-- WHAT YOU SHOULD DO --
Lines below that include "computer" are the answer; copy each one.

········

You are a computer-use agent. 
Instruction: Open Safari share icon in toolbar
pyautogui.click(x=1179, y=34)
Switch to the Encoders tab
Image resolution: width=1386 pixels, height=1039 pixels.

········

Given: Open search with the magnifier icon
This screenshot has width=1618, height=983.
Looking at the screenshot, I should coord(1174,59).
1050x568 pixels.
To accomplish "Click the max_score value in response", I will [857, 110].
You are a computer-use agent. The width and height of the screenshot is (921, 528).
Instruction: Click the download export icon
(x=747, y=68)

········

-- ANSWER BELOW --
You are a computer-use agent. 
You are a computer-use agent. The width and height of the screenshot is (921, 528).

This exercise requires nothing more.